Tuesday, September 25, 2018

Judge not, lest ye be judged. Not.

One of the pains of living in an advertising era dominated by the “Awards-Industrial-Complex” is that most people can no longer tell for themselves what “good” is. 

Work (and people) are only regarded as good if they win awards. In a weird perversion of Protagoras’ dictum that “man is the measure of all things,” we have today traduced that statement. We seem to believe “awards are the measure of all things.”

They're not. And there's a deep danger in being award-addicted.

It seems to me we have stopped cultivating our own critical faculties. We have stopped thinking about the effects of work on customers. We have stopped thinking about whether or not it helps the clients who pay for it.

Instead, we have a binary test. Did it or did it not win something?

Something that wins something is good, even if it sucks--if it's self-conscious and esoteric. Something that doesn’t win is bad, even if it has measurable effect in the market.

Further, ads created by noted award-winners are assumed to be noteworthy because “they’re from the award-winning creator of….”

Last week, I saw three commercials on Agency Spy from two vaunted agencies who have long-traditions of doing award-winning work.

One commercial was for Lucky Charms. Another for Reese’s Pieces Cereal (something like that.) And a third was for some sort of honey-glazed sweet and hot Kentucky Fried Chicken.

They were all so horrifically bad I called my work neighbor over to get his opinion. Could such and such a noted agency really do work that bad? And think it's good enough to publicize on Agency Spy?

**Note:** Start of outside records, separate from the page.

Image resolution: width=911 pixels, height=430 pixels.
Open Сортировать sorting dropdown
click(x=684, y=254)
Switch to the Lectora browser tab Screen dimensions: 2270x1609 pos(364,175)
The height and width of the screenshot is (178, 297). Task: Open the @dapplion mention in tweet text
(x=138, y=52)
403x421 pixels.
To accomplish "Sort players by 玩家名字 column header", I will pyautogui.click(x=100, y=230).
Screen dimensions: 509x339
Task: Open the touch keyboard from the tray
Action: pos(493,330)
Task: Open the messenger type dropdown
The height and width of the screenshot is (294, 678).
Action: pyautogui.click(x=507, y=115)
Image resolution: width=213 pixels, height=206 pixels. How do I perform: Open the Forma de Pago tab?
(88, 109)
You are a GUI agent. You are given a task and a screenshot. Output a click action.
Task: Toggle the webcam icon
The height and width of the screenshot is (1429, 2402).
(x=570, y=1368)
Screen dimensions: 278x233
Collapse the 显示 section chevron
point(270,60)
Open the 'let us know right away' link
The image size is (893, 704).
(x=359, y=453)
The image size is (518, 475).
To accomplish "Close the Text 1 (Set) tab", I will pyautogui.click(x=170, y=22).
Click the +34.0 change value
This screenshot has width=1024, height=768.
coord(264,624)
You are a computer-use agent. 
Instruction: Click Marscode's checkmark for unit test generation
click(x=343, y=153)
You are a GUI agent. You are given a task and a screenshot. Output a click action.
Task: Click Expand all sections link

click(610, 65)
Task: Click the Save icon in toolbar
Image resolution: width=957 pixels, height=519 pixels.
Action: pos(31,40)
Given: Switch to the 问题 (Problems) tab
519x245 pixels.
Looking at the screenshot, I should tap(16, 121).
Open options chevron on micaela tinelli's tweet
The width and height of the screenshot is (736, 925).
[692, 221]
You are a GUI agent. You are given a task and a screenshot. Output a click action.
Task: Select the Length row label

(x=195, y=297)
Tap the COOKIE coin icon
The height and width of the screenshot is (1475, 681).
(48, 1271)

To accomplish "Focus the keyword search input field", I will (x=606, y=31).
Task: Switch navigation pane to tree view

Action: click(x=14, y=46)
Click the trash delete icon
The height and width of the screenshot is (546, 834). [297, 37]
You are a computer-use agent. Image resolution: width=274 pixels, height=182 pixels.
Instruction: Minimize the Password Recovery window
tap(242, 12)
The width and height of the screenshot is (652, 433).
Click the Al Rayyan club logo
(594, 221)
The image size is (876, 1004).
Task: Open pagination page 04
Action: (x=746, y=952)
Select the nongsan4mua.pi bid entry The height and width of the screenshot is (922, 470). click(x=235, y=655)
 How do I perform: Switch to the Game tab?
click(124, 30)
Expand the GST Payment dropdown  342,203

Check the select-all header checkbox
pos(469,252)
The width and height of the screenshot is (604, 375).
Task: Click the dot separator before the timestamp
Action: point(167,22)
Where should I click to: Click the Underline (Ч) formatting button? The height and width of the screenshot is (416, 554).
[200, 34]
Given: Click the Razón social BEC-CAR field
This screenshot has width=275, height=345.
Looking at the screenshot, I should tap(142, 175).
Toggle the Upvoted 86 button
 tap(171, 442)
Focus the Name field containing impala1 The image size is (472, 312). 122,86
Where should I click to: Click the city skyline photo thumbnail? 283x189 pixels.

Why would the agencies involved send this work to Agency Spy? Did they think it was noteworthy? Did they think it was good?

One of the best things you can do in your career (and your life, for that matter) is to develop your own personal sense of good and bad. In other words, what do you like, and why do you like it. You’ll find this comes in handy when you’re creating work, reviewing work, looking at art, reading a book, meeting a partner--work or life--and so on.

I am often chastised by my daughters for being “judgey.” For being tough and critical and for having high-standards that are, yes, inflexible.

As an industry, I’m afraid we have forgotten how to be critical. We have turned our critical faculties over to judges who too often reward ads that never ran and that are too obscure for any audience outside of award judges themselves.

We have to get back to doing good work. 

And understanding once again what good work is.